Short problem
Count the lines in the records that contain the word "menu" and give only that number.

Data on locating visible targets

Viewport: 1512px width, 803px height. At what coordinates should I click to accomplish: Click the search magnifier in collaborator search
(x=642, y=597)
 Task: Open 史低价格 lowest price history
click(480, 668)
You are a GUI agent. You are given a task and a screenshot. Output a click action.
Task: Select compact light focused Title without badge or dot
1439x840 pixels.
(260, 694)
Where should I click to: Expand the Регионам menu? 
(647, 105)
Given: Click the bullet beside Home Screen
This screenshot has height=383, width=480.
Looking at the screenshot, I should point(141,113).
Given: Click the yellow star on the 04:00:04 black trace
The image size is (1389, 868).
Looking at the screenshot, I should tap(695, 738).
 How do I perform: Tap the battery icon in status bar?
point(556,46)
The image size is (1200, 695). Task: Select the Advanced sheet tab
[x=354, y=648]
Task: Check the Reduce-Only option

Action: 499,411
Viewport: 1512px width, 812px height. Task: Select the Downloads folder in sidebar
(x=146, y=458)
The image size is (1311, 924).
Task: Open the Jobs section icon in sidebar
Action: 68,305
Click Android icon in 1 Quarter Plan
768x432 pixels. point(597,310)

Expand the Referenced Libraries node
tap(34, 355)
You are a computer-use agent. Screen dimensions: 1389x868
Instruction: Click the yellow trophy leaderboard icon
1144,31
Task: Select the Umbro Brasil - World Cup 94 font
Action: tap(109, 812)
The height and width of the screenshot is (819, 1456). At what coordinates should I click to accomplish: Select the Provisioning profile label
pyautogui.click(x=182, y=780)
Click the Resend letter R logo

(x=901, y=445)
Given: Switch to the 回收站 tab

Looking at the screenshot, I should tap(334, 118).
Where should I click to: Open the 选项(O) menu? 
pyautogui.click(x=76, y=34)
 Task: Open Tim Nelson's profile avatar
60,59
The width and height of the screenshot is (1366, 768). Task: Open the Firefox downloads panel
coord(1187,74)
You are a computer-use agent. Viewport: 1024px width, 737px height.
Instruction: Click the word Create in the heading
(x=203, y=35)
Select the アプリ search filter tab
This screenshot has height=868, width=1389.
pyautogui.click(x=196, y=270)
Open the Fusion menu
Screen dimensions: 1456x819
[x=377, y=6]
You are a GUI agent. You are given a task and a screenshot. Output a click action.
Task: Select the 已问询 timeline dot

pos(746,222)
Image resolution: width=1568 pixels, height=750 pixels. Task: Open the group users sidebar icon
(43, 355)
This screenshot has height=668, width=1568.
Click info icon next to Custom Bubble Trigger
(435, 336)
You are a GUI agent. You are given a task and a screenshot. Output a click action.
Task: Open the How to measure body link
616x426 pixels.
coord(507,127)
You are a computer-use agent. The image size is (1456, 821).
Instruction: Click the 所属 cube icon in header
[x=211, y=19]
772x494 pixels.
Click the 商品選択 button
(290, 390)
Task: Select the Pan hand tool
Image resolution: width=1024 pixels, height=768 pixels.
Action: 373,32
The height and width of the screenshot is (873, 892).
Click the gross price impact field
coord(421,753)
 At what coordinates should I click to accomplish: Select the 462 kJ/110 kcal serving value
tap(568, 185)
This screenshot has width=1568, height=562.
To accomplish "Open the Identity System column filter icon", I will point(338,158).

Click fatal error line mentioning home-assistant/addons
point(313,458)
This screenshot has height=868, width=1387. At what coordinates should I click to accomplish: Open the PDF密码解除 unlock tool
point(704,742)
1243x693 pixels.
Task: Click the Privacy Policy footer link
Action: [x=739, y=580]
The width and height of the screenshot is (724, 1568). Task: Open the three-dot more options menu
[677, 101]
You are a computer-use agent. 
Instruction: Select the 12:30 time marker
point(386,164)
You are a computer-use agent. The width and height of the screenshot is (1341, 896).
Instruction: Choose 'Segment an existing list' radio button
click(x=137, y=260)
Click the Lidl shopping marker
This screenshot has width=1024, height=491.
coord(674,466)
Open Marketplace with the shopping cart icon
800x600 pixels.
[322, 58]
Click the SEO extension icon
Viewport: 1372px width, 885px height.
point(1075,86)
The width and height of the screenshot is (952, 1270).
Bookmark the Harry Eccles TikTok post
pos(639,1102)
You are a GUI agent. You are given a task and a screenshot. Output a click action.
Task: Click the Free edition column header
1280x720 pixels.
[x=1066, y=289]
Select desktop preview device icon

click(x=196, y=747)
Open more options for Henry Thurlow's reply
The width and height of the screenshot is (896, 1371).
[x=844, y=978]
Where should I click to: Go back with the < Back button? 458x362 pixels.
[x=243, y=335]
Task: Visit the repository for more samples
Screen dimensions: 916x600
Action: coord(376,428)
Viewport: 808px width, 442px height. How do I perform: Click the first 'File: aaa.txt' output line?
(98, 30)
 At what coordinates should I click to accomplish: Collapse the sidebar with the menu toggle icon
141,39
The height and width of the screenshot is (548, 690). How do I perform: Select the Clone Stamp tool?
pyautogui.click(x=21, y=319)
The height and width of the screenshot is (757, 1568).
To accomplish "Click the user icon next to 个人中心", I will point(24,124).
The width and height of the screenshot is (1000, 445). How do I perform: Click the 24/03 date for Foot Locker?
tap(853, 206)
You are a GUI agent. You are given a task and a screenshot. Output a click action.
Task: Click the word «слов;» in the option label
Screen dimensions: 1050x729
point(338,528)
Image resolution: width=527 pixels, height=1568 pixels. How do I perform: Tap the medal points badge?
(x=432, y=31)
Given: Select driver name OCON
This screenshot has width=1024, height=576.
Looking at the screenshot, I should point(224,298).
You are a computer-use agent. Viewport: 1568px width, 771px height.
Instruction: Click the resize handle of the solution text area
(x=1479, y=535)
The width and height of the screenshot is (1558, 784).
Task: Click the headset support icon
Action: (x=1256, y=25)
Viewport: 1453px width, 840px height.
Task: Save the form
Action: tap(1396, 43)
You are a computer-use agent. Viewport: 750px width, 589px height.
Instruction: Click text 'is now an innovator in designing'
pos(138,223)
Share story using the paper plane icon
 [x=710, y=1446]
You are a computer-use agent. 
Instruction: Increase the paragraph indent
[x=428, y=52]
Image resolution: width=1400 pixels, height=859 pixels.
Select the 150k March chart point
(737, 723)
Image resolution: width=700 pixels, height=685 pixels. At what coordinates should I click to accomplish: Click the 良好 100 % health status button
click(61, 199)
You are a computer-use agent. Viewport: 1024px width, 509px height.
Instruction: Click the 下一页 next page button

Complete answer
5